Exercise →
Set down the listing below verbatim, but only from its first line through the line containing "Identify the click".

Extracted entries →
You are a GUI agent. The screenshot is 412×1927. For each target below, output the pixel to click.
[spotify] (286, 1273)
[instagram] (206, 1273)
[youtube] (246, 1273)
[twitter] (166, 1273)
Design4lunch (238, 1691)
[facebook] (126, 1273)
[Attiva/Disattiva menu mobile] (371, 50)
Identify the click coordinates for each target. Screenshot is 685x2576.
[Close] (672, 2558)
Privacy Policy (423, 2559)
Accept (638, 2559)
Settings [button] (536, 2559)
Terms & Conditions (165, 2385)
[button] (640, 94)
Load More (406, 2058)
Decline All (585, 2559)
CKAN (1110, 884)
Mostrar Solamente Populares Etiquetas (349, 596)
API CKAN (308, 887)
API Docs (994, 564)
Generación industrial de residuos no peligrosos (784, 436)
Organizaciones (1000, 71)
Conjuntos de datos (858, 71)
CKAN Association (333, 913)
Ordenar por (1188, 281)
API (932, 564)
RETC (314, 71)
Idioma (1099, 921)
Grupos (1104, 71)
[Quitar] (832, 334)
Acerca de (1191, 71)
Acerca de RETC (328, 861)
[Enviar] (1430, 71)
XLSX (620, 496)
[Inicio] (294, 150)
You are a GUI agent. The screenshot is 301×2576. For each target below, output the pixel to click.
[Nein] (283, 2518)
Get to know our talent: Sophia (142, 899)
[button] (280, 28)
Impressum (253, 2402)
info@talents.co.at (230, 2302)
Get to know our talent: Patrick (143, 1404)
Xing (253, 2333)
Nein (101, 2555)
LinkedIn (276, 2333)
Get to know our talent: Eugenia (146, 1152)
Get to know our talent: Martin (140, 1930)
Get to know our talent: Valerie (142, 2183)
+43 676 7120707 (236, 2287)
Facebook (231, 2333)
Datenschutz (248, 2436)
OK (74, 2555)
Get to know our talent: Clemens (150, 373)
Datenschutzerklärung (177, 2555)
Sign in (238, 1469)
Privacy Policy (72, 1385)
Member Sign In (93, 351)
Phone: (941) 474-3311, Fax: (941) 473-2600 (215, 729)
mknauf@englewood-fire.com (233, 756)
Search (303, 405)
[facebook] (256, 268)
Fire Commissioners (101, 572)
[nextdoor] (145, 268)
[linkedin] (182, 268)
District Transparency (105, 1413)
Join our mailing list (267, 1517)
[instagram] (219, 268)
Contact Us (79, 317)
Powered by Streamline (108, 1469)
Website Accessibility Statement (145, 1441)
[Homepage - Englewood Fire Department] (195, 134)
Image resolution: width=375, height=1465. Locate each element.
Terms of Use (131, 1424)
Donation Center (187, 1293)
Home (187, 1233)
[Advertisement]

The completed task →
You are a GUI agent. The screenshot is 412×1927. For each target below, output the pixel to click.
[spotify] (286, 1273)
[instagram] (206, 1273)
[youtube] (246, 1273)
[twitter] (166, 1273)
Design4lunch (238, 1691)
[facebook] (126, 1273)
[Attiva/Disattiva menu mobile] (371, 50)
Identify the click coordinates for each target. Screenshot is 685x2576.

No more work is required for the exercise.